Pharmaceuticals inject more life into the FTSE 100’s rise
THE FTSE 100 added 0.3 per cent yesterday, extending its winning streak to eight sessions thanks to modest gains on Wall Street and solid second-quarter results from drugs giant GlaxoSmithKline. At the close, the index was 12.56 points higher at 4,493.73, up 8.2 per cent over the past eight sessions.
Drug maker Shire was the best large-cap performer, up 4 per cent, with its second-quarter results due in a few weeks, while AstraZeneca gained 1.2 per cent.
But GlaxoSmithKline surrendered earlier gains, shedding 0.6 per cent on profit-taking after its second-quarter earnings beat expectations and the firm said momentum in the second half would pick up on the back of flu vaccine sales.
Other defensive stocks were in demand as investor’s risk appetite abated slightly after the recent strong run, with tobaccos, mobile telcoms and utilities standing out.
Imperial Tobacco was a strong gainer, up 2.7 per cent ahead of a trading update due today, while British American Tobacco added 1.2 per cent. Market heavyweight Vodafone gained 1.0 per cent after BT Ireland said it would transfer its consumer and small business broadband and voice consumer base to Vodafone Ireland.
Among utilities, Severn Trent added 1.2 per cent, extending Tuesday’s gains, which followed a trading update, while Pennon firmed 2.2 per cent and Scottish & Southern Energy took on 1.8 per cent, ahead of today’s update.
Nomura pointed out that shares in the water companies have been overly pessimistic ahead of today’s draft price determination by regulator OFWAT.

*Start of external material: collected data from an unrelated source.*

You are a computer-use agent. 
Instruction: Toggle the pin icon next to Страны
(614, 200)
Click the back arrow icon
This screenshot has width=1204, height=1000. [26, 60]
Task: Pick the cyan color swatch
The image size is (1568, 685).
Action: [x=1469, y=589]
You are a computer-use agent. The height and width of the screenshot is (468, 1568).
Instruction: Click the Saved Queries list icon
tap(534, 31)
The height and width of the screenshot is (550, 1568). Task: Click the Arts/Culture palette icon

Oil majors were mixed as crude prices stayed weak. Royal Dutch Shell lost 0.5, but BP added 0.1 per cent and BG Group gained 1.7 per cent helped by the re-emergence of vague takeover talk.
Banks were weak after the latest results from their US peers dampened optimism about a recovery in the financial sector. Barclays, Lloyds Banking Group, Royal Bank of Scotland and Standard Chartered shed between 0.3 and 3.1 per cent. HSBC added 1.0 per cent.
Insurers suffered too, with Aviva, Legal & General and Standard Life off 0.3 to 2.2 per cent.
Weakness in mining issues weighed heaviest on the blue chips as investors booked profits after a recent rally.
Lonmin, Kazakhmys, BHP Billiton, Eurasian Natural Resources and Antofagasta fell between 1.0 and 3.2 per cent.
BHP Billiton reported a 10 per cent fall in iron ore output to 27.048m tonnes after its operations were hit by mining fatalities and flooding in Australia.
On the macroeconomic front, Confederation of British Industry industrial data showed that its manufacturing order book fell to its lowest level since January 1992.